By: Nu Yang
Instead of scrolling through dozens of irrelevant story links and updates on a news feed, Trove streams in news from thousands of sources so readers can follow topics they care about, pick stories to highlight for others and get the best news stories picked by people who share the same interests. Created by the former Washington Post Labs team (now the technology and innovation division of Graham Holdings Co.), Trove is a revamped version of the Post’s social news app and website Social Reader. The new product launched in January and is available as an app on iPhone and iPad and at trove.com.
So, what is a “trove”? It’s a collection of articles about a particular topic. By using computer algorithms, Trove sorts through articles from nearly 15,000 sources, analyzing each story, sorting by names, keywords, places and topics.
“For publishers, it’s an opportunity to expose their content to an audience they might not otherwise reach,” said general manager Thao Tran. “For instance, if I curate a trove on happiness, people interested in happiness might not go to The Daily Beast or The Atlantic to look for stories on happiness, but they might see stories from those sources in my trove.”

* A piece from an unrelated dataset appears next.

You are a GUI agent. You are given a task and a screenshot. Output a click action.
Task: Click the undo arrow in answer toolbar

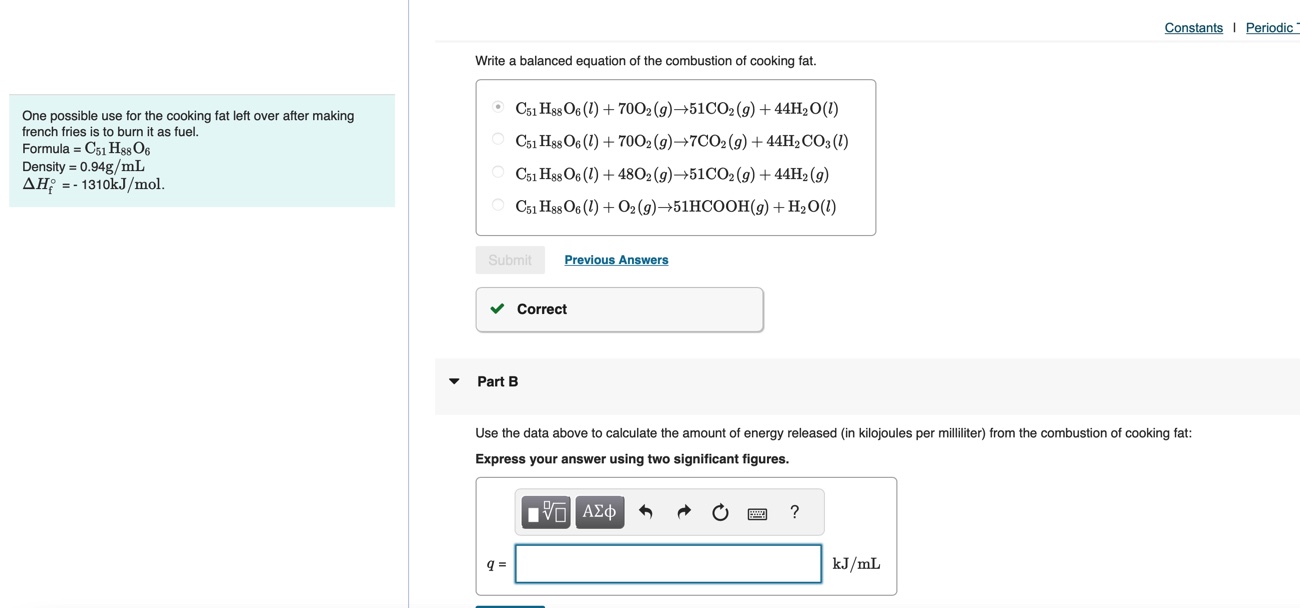tap(646, 512)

Not only are troves created by computer algorithms, they’re also curated by users. Tran said it’s what makes them stand out among news feeds because stories have been vetted by actual readers. Readers can also create their own troves and follow troves.
“What is the most recent story might not be the most relevant,” she said. “Trove is able to take (curating) to a deeper level based on the content…there’s a great balance with the human algorithm combined with a good technology system.”
With almost 100 publishing partners, Trove’s editorial team makes sure each story originates from a reliable source. As managing editor Sandy Sugawara works closely with the engineering team to sort through stories and decide which ones to promote, top stories are updated often throughout the day.
“A key benefit of being a partner is that we share data about how their stories are doing on Trove, what’s been read and shared, and how often,” Tran said.
As the trend of personalized news grows, Sugawara said she sees a lot of news organizations experimenting with different approaches. “Most large media companies are interested in figuring out how to present their readers with a personalized homepage. If readers are interested in sports, their homepages would have more sports stories. If other readers are more interested in entertainment, their homepages would have more entertainment stories… Trove is one approach that gives the reader a lot of control over what they see.”
Moving forward, Tran said an Android version of Trove is in the works as well as an upgraded website. “We want to continue to build a large curator community showcasing our best content that’s been shared and picked by readers.